Exercise
The response should be an exact copy of the records, with the pictures removed.

[Dataset entries]
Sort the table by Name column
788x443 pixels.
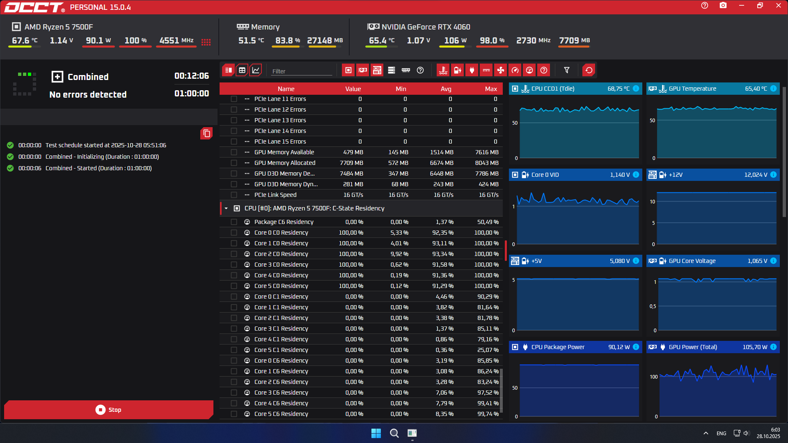pyautogui.click(x=286, y=89)
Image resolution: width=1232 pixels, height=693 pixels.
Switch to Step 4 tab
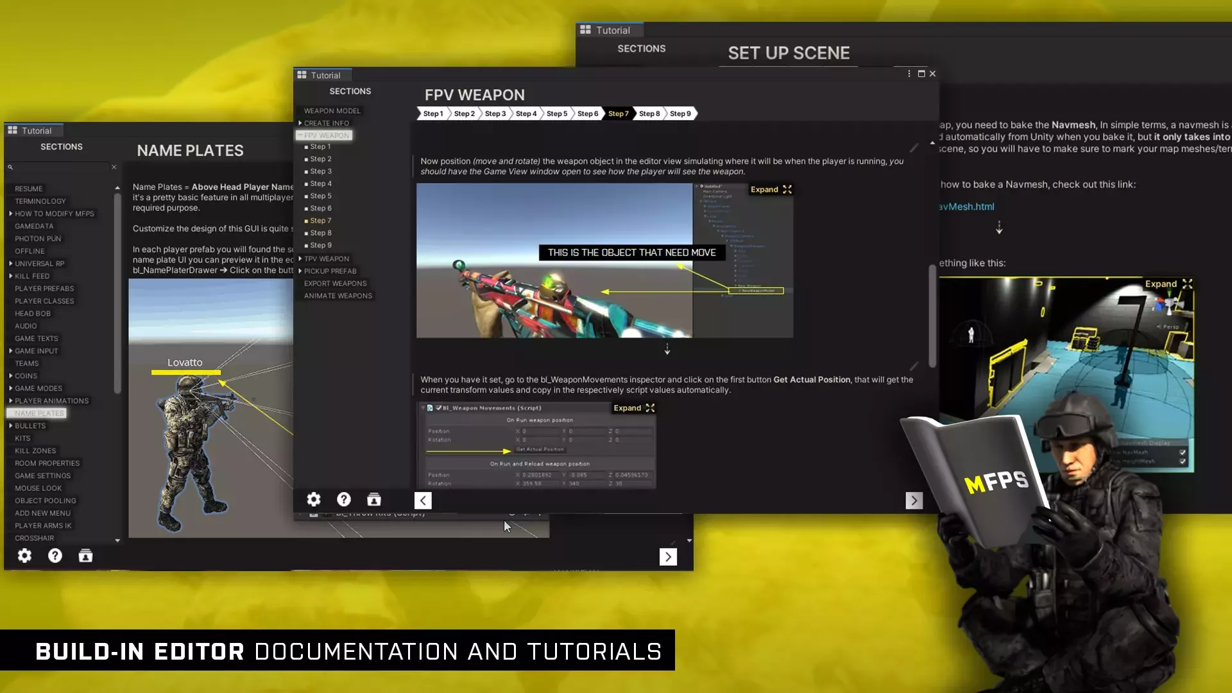pyautogui.click(x=526, y=114)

Final answer
Sort the table by Name column
788x443 pixels.
pyautogui.click(x=286, y=89)
Image resolution: width=1232 pixels, height=693 pixels.
Switch to Step 4 tab
pyautogui.click(x=526, y=114)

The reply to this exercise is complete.